Without the government, where would organized labor be? Not only does government employ a majority of unionized workers, it forces a majority of the remainder to “join” unions through the compulsory unionization laws that prevail in twenty-seven states.
Without the labor unions, where would the party of government be? Despite organized labor’s diminished clout, it still delivers tens of millions of dollars and battalions of campaign workers to Democrats every four years.
Labor’s waning influence in the Democratic Party is a reflection of its waning influence in the United States. In 1958, 30 percent of Americans working in the private sector belonged to labor unions. Today, less than seven percent do. Factor in the 37 percent unionization rate for public-sector employees and organized labor’s share of the total labor force approaches 12 percent, a figure that has been diminishing for decades. Labor’s anemic 21st-century numbers perhaps exaggerate its strength. Given the propensity of government dependents to back the party of government, the dramatic unionization of public sector workers redundantly creates a Democratic Party interest group out of an existing Democratic Party interest group.
Were state government employees somehow in danger of swinging en masse to the Republican Party had Big Labor not started to collect their dues?
While most members of public-employee unions loudly voted against Wisconsin Governor Scott Walker at the ballot box, they have silently endorsed his most controversial policy shift at the bank-teller cage. Since Walker and the Wisconsin legislature made union dues optional for state workers, hordes of state workers have opted out of their unions.
The Wall Street Journal reports that American Federation of State, County and Municipal Employees (AFSCME) membership in Wisconsin dropped from 62,818 in March 2011 to 28,745 in February 2012. This is another way of saying that many public employees agreed with Governor Scott Walker that workers rather than unions should determine how the wages of laborers are spent.

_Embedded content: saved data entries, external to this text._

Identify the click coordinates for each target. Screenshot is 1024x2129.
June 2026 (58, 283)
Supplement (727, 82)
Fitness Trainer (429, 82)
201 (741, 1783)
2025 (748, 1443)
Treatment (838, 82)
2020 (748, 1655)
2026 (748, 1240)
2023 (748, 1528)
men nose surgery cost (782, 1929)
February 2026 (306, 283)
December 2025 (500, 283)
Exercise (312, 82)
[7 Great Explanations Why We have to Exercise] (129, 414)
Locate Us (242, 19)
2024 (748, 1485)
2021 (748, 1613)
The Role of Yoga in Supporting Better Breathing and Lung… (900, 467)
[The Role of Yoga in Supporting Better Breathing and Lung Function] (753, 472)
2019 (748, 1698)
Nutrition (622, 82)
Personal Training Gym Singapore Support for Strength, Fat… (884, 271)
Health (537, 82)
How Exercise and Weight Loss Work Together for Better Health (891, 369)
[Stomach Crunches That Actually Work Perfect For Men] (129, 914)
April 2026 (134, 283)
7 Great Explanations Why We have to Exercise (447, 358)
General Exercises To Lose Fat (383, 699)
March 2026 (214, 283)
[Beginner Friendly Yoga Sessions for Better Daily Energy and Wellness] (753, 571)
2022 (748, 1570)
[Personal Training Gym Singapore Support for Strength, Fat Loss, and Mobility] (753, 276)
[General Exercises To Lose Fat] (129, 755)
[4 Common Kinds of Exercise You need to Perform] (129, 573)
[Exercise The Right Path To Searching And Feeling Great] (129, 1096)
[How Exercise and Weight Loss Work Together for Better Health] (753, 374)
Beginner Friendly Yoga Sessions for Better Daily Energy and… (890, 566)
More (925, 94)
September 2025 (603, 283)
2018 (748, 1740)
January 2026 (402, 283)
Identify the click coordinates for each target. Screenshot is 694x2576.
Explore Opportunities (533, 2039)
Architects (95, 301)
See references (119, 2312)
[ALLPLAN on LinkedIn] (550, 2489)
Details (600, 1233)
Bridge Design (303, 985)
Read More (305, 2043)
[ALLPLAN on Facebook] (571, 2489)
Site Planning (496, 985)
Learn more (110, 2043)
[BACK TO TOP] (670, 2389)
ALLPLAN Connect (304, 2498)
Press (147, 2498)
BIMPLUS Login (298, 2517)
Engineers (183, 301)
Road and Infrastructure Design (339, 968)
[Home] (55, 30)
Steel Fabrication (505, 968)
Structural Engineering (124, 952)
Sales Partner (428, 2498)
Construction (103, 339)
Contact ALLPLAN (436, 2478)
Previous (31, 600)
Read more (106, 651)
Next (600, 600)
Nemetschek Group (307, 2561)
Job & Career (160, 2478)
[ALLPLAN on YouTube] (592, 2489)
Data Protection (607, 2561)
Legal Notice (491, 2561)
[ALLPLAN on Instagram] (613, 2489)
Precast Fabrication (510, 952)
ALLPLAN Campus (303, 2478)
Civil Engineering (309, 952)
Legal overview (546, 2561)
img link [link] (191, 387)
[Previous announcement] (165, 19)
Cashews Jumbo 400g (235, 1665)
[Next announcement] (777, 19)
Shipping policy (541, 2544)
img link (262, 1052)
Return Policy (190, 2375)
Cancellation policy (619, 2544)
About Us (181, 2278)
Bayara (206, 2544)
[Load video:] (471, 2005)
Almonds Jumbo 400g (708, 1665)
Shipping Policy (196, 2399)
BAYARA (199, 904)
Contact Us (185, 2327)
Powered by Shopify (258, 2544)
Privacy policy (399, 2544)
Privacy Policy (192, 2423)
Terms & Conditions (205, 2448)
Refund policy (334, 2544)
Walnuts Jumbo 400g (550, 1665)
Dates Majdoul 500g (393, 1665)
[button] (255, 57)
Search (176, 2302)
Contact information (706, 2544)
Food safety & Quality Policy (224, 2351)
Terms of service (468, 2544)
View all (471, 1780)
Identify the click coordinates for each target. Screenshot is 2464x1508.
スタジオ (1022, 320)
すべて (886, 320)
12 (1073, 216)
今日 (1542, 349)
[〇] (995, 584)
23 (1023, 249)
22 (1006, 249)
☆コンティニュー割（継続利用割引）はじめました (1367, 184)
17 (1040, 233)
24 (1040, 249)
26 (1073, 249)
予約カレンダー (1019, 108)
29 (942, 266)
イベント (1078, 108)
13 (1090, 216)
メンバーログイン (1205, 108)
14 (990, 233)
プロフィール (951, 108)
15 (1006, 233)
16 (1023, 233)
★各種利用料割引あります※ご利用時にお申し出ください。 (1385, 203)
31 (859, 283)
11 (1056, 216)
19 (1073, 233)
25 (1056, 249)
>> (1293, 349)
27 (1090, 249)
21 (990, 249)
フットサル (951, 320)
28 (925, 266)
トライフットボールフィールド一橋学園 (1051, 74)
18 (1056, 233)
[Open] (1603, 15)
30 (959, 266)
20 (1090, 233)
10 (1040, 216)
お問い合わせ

With annual paycheck deductions approaching $1,000 for a teacher in Milwaukee’s public schools, and about half that for most other state workers, Walker’s reform represents a substantial pay raise for most public workers.
Where unions reign, workers feel pain. It’s hard to look at Flint, Michigan, Lawrence, Massachusetts, or Youngstown, Ohio, and not see a half-eaten corpse of a community. Now that unionization predominates in the public rather than the private sector, state and local budgets are becoming the basket cases that post-industrial ghost towns have already become. Just as businessmen can’t afford out-of-whack wages and benefits, politicians discover that their budgets can’t afford them, either.
Still, Democratic politicians who rely on Big Labor’s money and volunteers can’t afford to rebuff Big Labor’s demands for Big Government. When the Democratic politicians and the Democratic unions operate at cross purposes the result, as events in Jeffrey Dahmer’s home state demonstrate, is a party eating its own. And cannibalism, like political metaphors alluding to it, is just in bad taste.